Component and wiring workflow

• Drag to prompt — drag a component from the workspace browser into the AI prompt to create a component reference chip.
• Drag to Wiring Simulator — drop a component into the wiring viewport to create a recognized wiring part with pins.
• Profile / source — right-click a component and choose Profile / source to identify an imported STEP/GLB part, collect specs, and seed datasheets or pinout data.
• Driver picker — if a motor needs a driver, the simulator can prompt for a compatible driver board and import/source the supporting STEP file.
• Validation — stepper coil inputs, Arduino control pins, power rails, and driver outputs are checked before simulation.

AI cost analytics

Open the account/profile menu and choose View analytics.
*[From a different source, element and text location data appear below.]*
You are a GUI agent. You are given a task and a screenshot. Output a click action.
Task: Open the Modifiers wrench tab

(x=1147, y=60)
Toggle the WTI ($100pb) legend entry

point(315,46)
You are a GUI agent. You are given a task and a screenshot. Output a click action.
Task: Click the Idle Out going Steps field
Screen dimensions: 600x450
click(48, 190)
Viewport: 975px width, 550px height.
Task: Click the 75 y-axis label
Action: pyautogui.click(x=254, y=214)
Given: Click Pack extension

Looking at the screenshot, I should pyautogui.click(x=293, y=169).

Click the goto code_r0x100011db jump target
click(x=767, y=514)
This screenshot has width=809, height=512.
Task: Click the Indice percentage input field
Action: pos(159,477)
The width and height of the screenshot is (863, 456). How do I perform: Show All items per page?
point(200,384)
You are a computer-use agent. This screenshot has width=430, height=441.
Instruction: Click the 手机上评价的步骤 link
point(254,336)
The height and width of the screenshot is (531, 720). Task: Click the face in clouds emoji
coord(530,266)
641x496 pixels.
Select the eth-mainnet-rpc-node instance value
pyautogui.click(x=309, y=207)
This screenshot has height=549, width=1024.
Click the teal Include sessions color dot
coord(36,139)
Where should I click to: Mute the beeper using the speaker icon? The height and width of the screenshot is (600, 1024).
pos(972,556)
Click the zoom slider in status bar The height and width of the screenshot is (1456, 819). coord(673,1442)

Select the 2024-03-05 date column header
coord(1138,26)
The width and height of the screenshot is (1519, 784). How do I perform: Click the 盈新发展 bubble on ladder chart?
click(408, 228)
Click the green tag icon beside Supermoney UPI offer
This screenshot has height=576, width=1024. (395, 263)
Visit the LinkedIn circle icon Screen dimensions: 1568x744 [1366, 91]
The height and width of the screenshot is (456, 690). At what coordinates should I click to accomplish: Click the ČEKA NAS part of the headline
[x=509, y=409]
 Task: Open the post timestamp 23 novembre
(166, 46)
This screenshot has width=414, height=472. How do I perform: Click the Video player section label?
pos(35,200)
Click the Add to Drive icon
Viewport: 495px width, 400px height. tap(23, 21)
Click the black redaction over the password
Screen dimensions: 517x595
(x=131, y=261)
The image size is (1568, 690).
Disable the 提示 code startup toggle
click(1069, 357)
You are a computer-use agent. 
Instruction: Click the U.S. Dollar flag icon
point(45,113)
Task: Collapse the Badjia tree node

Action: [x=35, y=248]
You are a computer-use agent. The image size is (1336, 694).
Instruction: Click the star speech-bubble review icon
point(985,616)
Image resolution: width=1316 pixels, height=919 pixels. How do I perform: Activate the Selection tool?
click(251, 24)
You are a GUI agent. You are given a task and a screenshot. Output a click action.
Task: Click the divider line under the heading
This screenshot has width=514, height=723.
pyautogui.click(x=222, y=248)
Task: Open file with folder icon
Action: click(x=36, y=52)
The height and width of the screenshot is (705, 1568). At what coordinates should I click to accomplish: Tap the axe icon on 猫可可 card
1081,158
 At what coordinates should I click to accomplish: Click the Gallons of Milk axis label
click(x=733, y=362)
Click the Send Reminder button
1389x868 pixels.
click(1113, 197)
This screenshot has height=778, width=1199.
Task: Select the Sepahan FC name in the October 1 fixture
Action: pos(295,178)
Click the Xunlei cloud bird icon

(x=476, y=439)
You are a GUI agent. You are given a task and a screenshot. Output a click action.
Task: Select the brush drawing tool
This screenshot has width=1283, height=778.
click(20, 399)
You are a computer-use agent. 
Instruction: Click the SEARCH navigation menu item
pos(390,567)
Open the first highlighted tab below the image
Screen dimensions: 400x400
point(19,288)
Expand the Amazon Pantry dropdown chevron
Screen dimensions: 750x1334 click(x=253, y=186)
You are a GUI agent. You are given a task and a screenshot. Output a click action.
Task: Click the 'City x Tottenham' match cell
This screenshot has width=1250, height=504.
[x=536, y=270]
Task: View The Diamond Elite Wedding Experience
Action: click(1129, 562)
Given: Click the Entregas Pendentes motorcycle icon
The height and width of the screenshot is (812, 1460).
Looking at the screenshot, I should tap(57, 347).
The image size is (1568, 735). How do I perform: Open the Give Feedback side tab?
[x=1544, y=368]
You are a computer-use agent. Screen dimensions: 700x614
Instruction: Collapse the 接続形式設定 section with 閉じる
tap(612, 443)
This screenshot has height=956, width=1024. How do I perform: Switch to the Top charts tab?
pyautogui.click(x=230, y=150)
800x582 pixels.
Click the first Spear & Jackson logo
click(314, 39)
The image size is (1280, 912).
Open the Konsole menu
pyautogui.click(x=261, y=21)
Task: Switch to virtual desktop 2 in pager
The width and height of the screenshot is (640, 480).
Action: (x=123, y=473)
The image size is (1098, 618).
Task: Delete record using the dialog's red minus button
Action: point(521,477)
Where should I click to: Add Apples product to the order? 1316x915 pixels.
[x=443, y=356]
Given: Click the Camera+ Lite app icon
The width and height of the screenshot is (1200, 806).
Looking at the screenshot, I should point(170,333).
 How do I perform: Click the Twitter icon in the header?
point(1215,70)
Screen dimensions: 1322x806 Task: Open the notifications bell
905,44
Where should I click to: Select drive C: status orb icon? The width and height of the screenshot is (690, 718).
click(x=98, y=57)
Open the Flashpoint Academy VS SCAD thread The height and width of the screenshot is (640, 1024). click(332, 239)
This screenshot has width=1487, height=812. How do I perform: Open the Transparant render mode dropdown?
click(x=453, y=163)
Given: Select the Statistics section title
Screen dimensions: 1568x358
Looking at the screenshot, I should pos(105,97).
The popup is wide enough for chart comparison and includes quick buttons plus a prompt-style chart builder.

Quick start

cd Render3D
python3 -m venv .venv
source .venv/bin/activate
pip install -r requirements.txt
cp .env.example .env
# Edit .env and set OPENAI_API_KEY
python run.py

Open http://127.0.0.1:8001 (default port; set PORT in .env if needed).

Viewer controls

Configuration

Skills Library

Render3D ships agent skills from text-to-cad under backend/skills/. Enable skills on the Skills Library page; active skills appear as @skill:cad chips in Studio and are sent with each prompt.

• GET /api/skills — List installed skills (tools, references, provenance)
• GET /api/skills/{id} — Full SKILL.md content
• GET /api/skills/{id}/tools — Python CLI tools for a skill

API

• GET /api/health — Status and model
• GET /api/projects — List saved projects
• POST /api/projects — Create project
• POST /api/projects/{id}/upload — Upload CAD file
• POST /api/projects/{id}/prompt — AI generate geometry
• POST /api/projects/{id}/generation/cancel — Stop an in-flight generation
• POST /api/projects/{id}/files/{name}/transform — Apply transform
• POST /api/projects/{id}/files/{name}/paint — Paint an object or selected face
• POST /api/projects/{id}/files/{name}/draw-hole — Draw selected-face holes and hole patterns
• POST /api/projects/{id}/files/{name}/draw-route — Draw ducts or wire loops along a line-tool path
• POST /api/projects/{id}/files/{name}/mesh-cleanup — Topology checkup, repair, and selection smoothing
• GET /api/projects/{id}/timeline — Edit history timeline
• GET /api/projects/{id}/prompt-history — Past prompts
• GET /api/user/ai-costs — Cost, token, project, user, and prompt analytics

Security

Never commit .env or API keys. If a key was shared in chat or logs, rotate it in the OpenAI dashboard.